We think Gildan Activewear GIL lacks a moat, which has put it in a difficult position as it navigates an uneven recovery from the pandemic in its core imprintables market. In its branded operations, while Gildan began a private-label men’s underwear contract with wide-moat Walmart in 2019, we believe this product has largely replaced Gildan-branded underwear and only partially offsets losses in other areas. We think narrow-moat Hanesbrands and Fruit of the Loom have stronger innerwear brands, allowing them to hold significant shelf space at Walmart, no-moat Target, and other critical retailers. Mass retailers reportedly account for more than 60% of total underwear sales in the United States. Gildan has purchased a few notable brands, including Gold Toe (socks) and American Apparel (inexpensive fashion/printwear), having invested about $500 million in acquisitions since 2014. The company, though, no longer reports branded apparel as a separate business segment and recorded an impairment to goodwill related to its hosiery in 2020. It acknowledges market share losses to private-label brands, especially in socks, and its hosiery and underwear sales accounted for only 15% of its total sales in 2022, down from 26% in 2017.
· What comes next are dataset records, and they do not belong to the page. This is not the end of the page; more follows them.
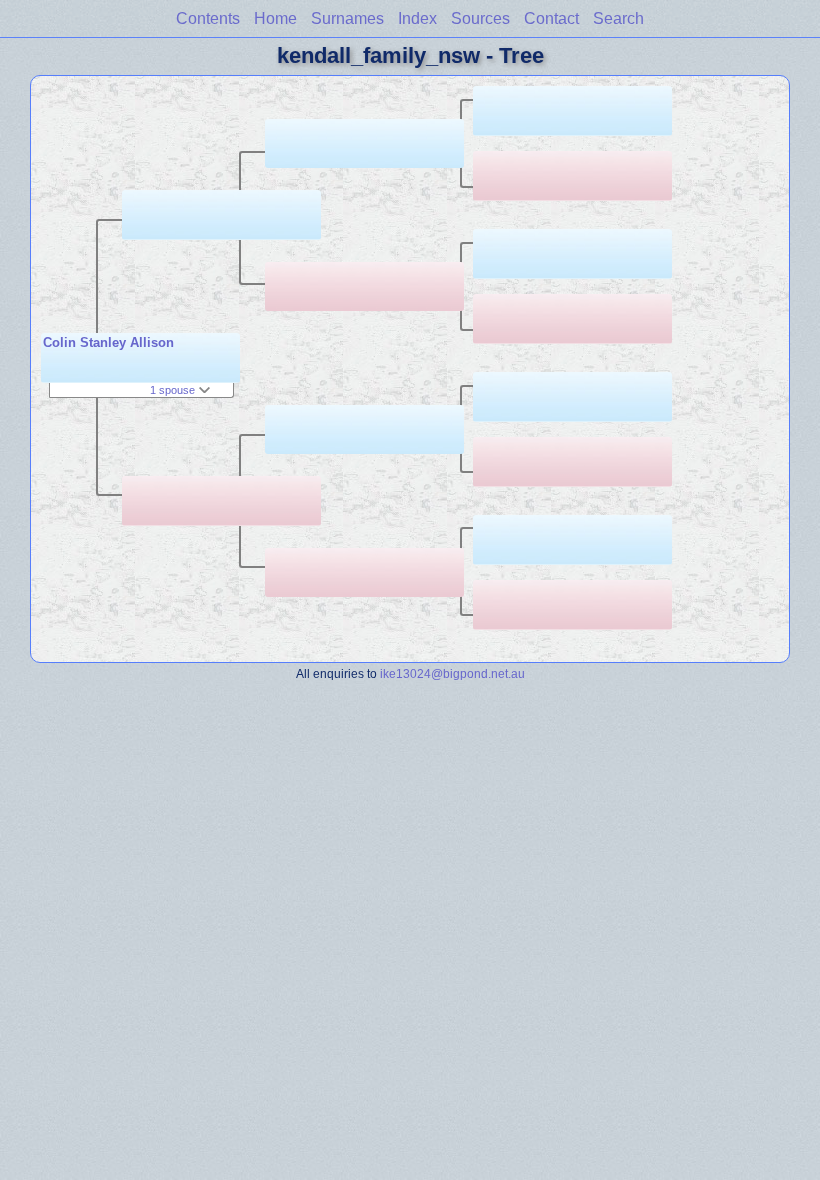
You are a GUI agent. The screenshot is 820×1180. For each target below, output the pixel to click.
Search (618, 18)
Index (417, 18)
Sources (480, 18)
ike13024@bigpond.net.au (452, 673)
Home (275, 18)
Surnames (347, 18)
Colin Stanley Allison (108, 342)
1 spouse (174, 390)
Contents (208, 18)
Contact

We attribute Gildan’s success in imprintables to its investments in the category and its cost-efficient production model. The firm has approximately 80% market share in printwear basics in the U.S. and acquisitions have made it a stronger player in fashion basics. We estimate its total market share in the U.S. printwear market is about 60%. We think this business line benefits from Gildan’s strong supply chain as most of its clothing is manufactured in company-owned factories in low-wage, developing countries. Moreover, Gildan, unlike rivals, owns yarn-spinning factories in the U.S. that may improve its efficiency. In 2021, it bolstered its U.S. production with the acquisition of Frontier Yarns for about $170 million. While we believe Gildan’s investments have lowered its production costs, we do not think a permanent cost advantage has been created as its processes can be replicated by competitors and cost savings may be lost to lower prices.

The author or authors do not own shares in any securities mentioned in this article. Find out about Morningstar’s editorial policies.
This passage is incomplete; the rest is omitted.